John Singleton Mosby was born in Edgemont, Virginia, on 6th December, 1833. Brought up near Charlottesville he entered the University of Virginia in 1849. At university he was charged with shooting another student and was sentenced to a term of imprisonment. While in prison he studied law and after his release he became a lawyer in Bristol.
On the outbreak of the American Civil War Mosby joined the Confederate Army. At first he served as a private in the 1st Virginia Cavalry and fought at Bull Run. Promoted to the rank of lieutenant in February, 1862, Mosby began scouting for James Jeb Stuart and was responsible for the ride around George McClellan in June.
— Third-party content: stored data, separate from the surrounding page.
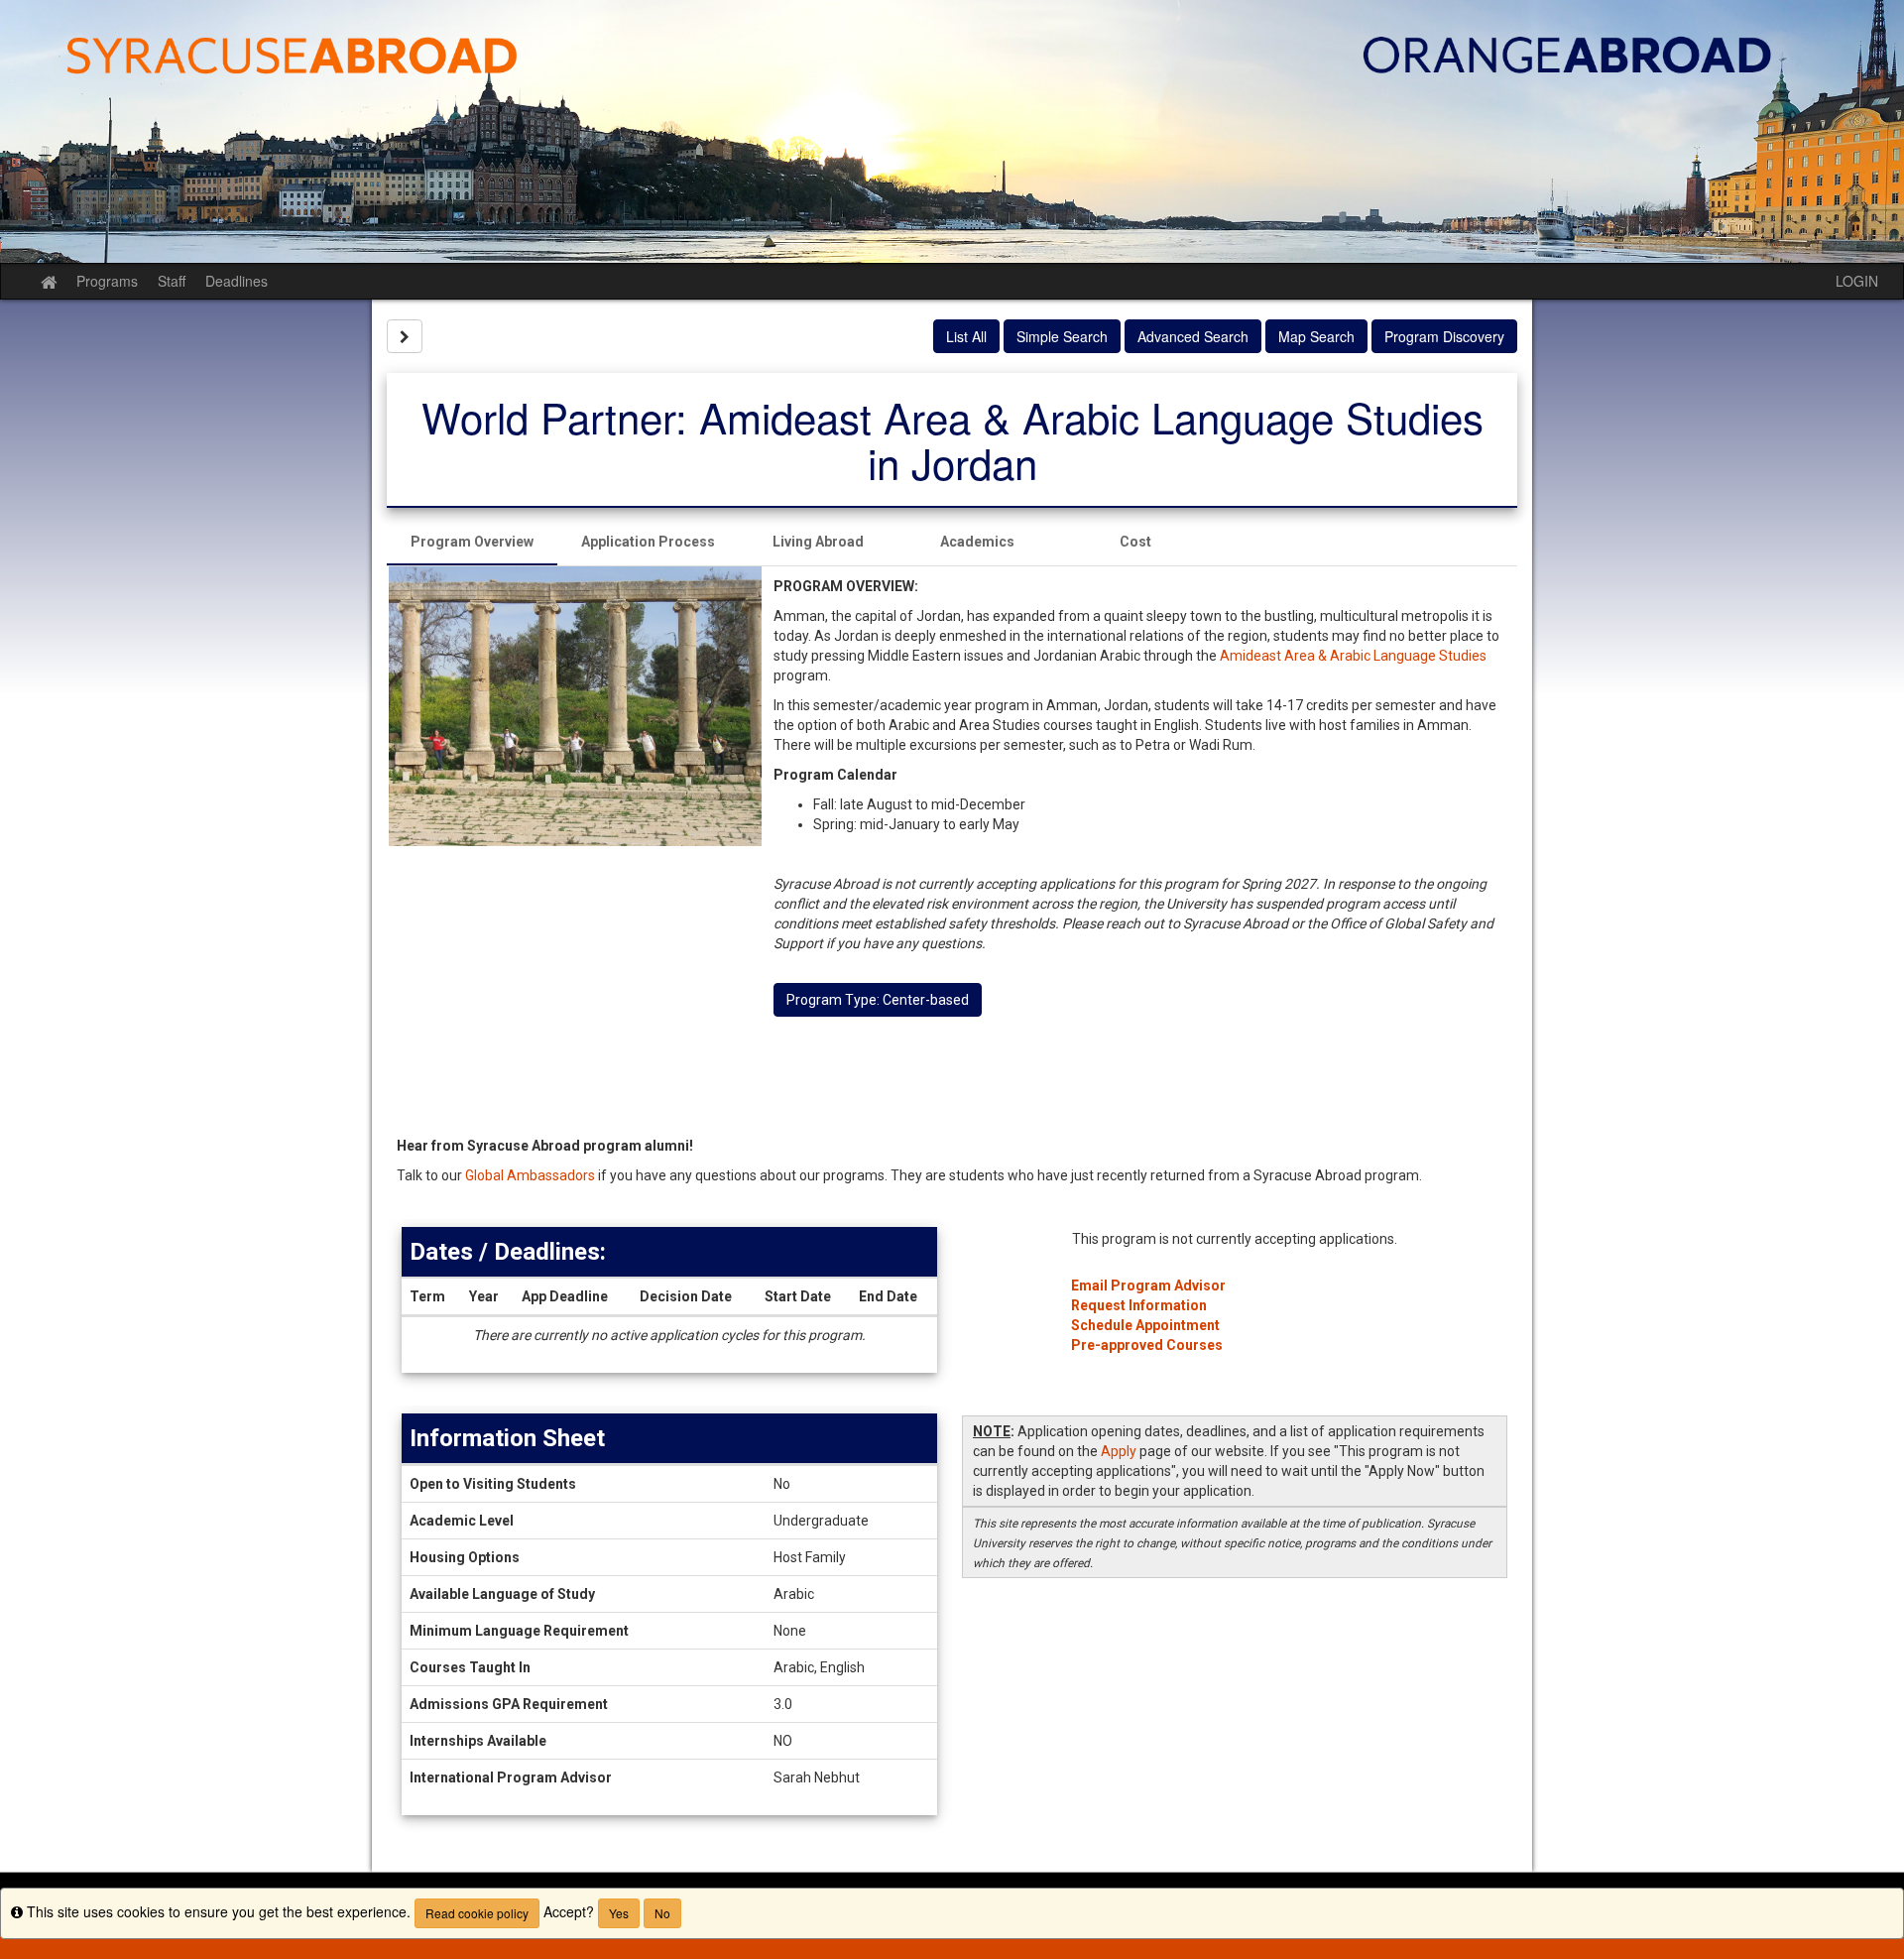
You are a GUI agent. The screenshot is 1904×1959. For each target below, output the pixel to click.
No (662, 1912)
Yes (619, 1912)
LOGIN (1857, 281)
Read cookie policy (477, 1912)
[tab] (472, 541)
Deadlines (236, 281)
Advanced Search (1193, 336)
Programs (107, 281)
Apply (1118, 1451)
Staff (171, 281)
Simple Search (1062, 336)
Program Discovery (1444, 336)
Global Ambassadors (530, 1175)
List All (966, 336)
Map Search (1316, 336)
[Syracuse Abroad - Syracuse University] (952, 131)
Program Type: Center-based (877, 1000)
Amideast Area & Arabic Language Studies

In January, 1863 Mosby and a team of nine men began attacking isolated Union Army posts in Virginia and Maryland. As captured goods were divided up between the men Union officials regarded Mosby's men as criminals rather than soldiers.
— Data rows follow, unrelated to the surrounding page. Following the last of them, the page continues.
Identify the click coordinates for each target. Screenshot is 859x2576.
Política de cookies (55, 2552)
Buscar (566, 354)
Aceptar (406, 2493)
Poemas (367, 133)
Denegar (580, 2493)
July, 1863, Mosby was given permission to organize his Partisan Rangers. Mosby became an expert in guerrilla warfare tactics and his small unit of a hundred soldiers were very active during the Union Army during the Wilderness campaign. Mosby and his men undermined the enemy's transport system by destroying rail lines and bridges.
In 1865 General Philip Sheridan sent out a hundred men to hunt down Mosby. Within a few months 98 of these men had been killed or wounded. Mosby's military successes earned him promotions to captain, major and finally colonel in December, 1864.
On news of the Confederate surrender, Mosby disbanded his Partisan Rangers and resumed his work as a lawyer. He upset many of his former supporters by joining the Republican Party and backed Ulysses S. Grant for president in 1868.
Mosby served as U.S. consul at Hong Kong (1878-1885) and assistant attorney in the Justice Department (1904-10). He wrote two books about his war experiences: Memoirs of Colonel John S. Mosby (1887) and Stuart's Cavalry in the Gettysburg Campaign (1908).
John Singleton Mosby died on 30th May, 1916.